Der Winter 2025/26 wird als einer der regenärmsten Winter in der österreichischen Messgeschichte eingestuft. Besonders im Tiefland liegt er auf Platz 32 von 259 Jahren. In den alpinen Regionen hingegen belegt dieser Winter Platz acht in einer 175-jährigen Vergleichsreihe. Während die Westhälfte Österreichs, insbesondere die Bundesländer Vorarlberg, Tirol, Salzburg und das Salzkammergut, von einer überdurchschnittlichen Sonnenscheindauer profitierte, war die Osthälfte des Landes durch eine ausgeprägte Trübung gekennzeichnet. Laut Kleine Zeitung verzeichnete Bad Aussee etwa 30% mehr Sonnenstunden als im Durchschnitt, während die Wetterstation Wien Hohe Warte rund 30% weniger registrierte.

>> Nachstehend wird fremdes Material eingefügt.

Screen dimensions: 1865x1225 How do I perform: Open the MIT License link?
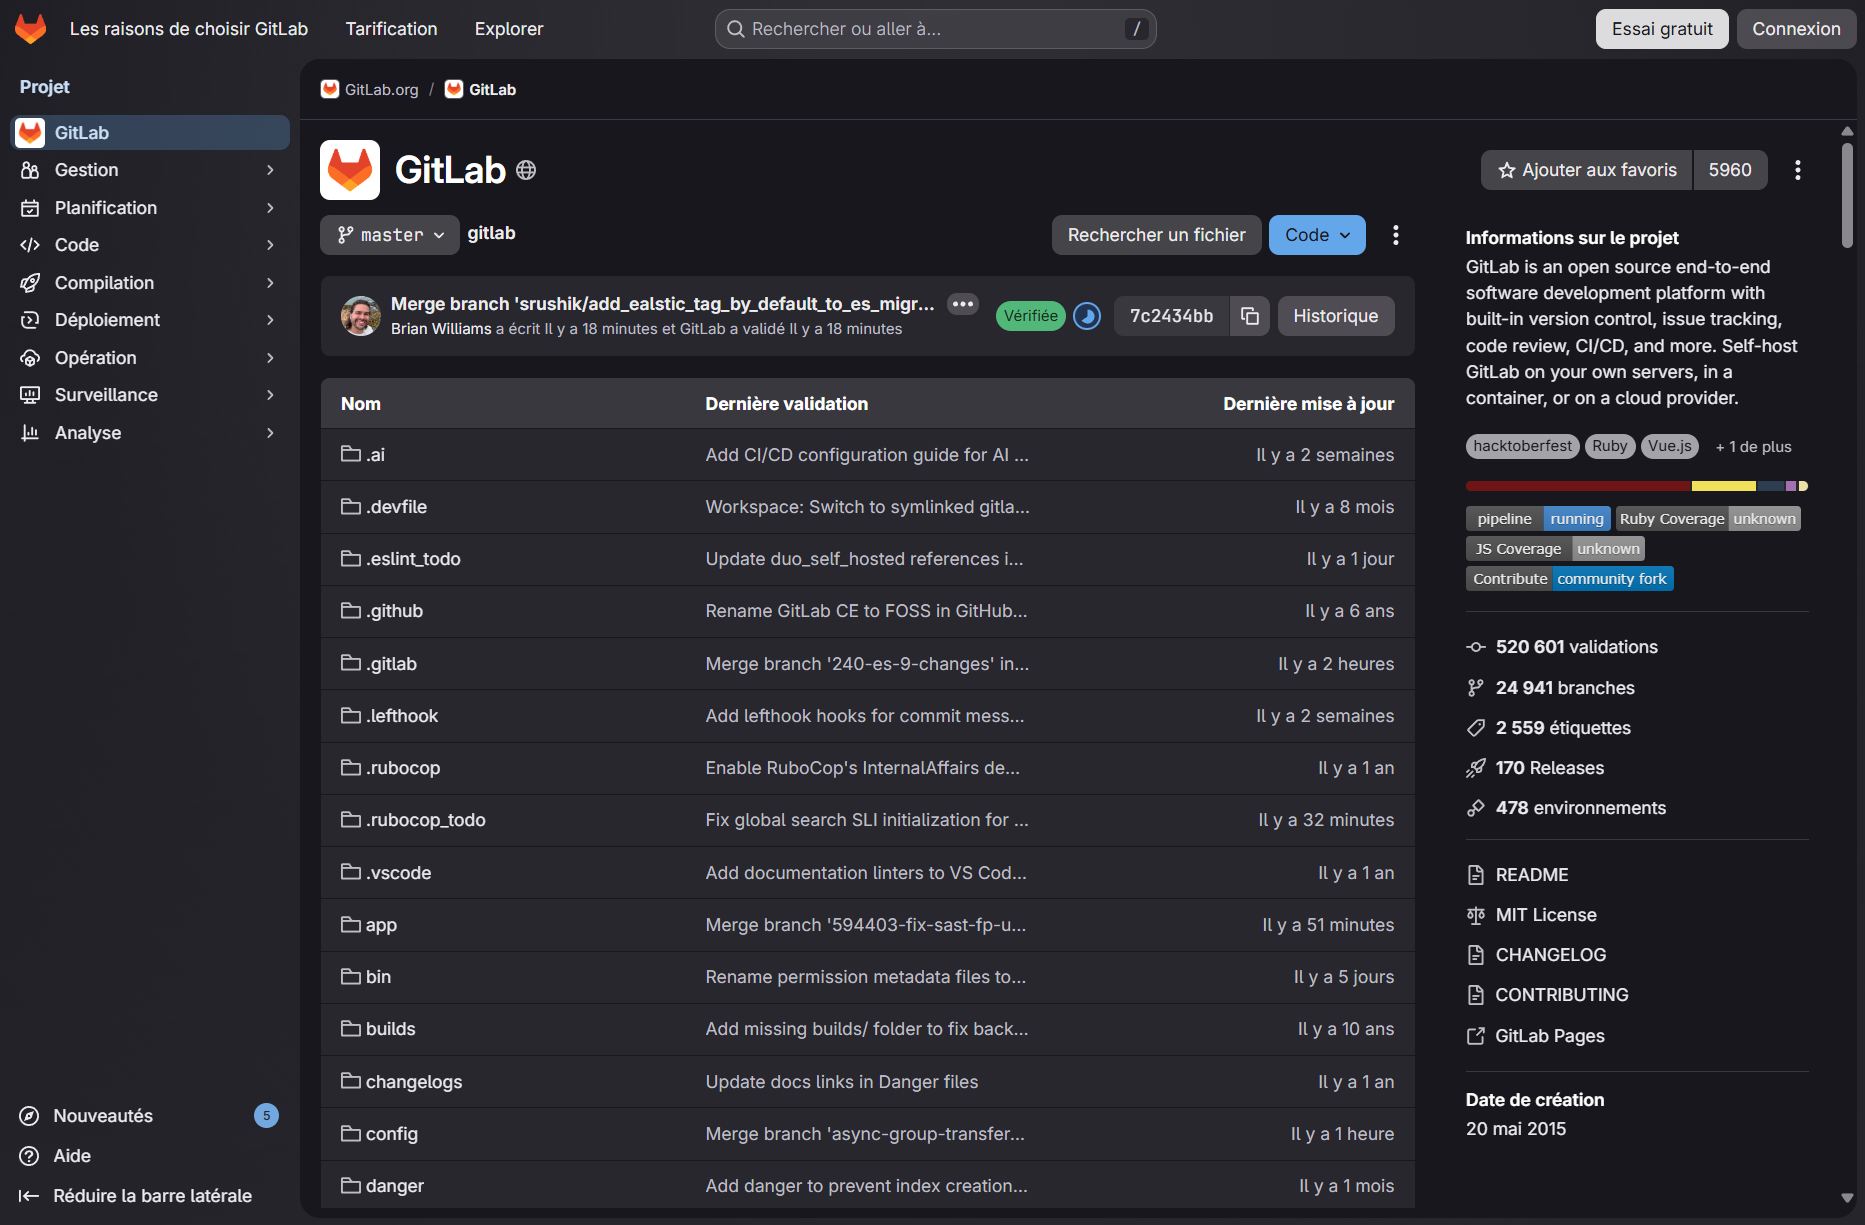click(1545, 914)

Besonders stark war die Sonne in den Bergen, die von den Wetterverhältnissen des Winter 2025/26 profitierten, was sich in der Gesamtbewertung widerspiegelt. In der Osthälfte litten Städte wie Klagenfurt, das 45% weniger Sonnenstunden als der Durchschnitt hatte, und Graz, das sogar 50% weniger verzeichnete. Ein weiterer Aspekt dieses Winters ist die Niederschlagsmenge, die um 20% unter dem vieljährigen Durchschnitt lag. Im Vergleich dazu hatte der vorherige Winter 2024/25 bereits 44% weniger Niederschlag als der langfristige Durchschnitt.

Unwetter und Schneeverhältnisse

In einige Regionen führten kurzfristige, heftige Schneefälle zu Verkehrsproblemen und einer erhöhten Lawinengefahr. Trotz dieser episodenhaften Schneemengen wurden die Gesamtwerte in Höhenlagen als deutlich unter dem Durchschnitt erachtet. Regional gesehen erlebte die Koralpe bis Südburgenland im Gegensatz dazu bis zu 30% mehr Niederschlag als gewöhnlich, was die unterschiedlichen klimatischen Bedingungen innerhalb Österreichs verdeutlicht.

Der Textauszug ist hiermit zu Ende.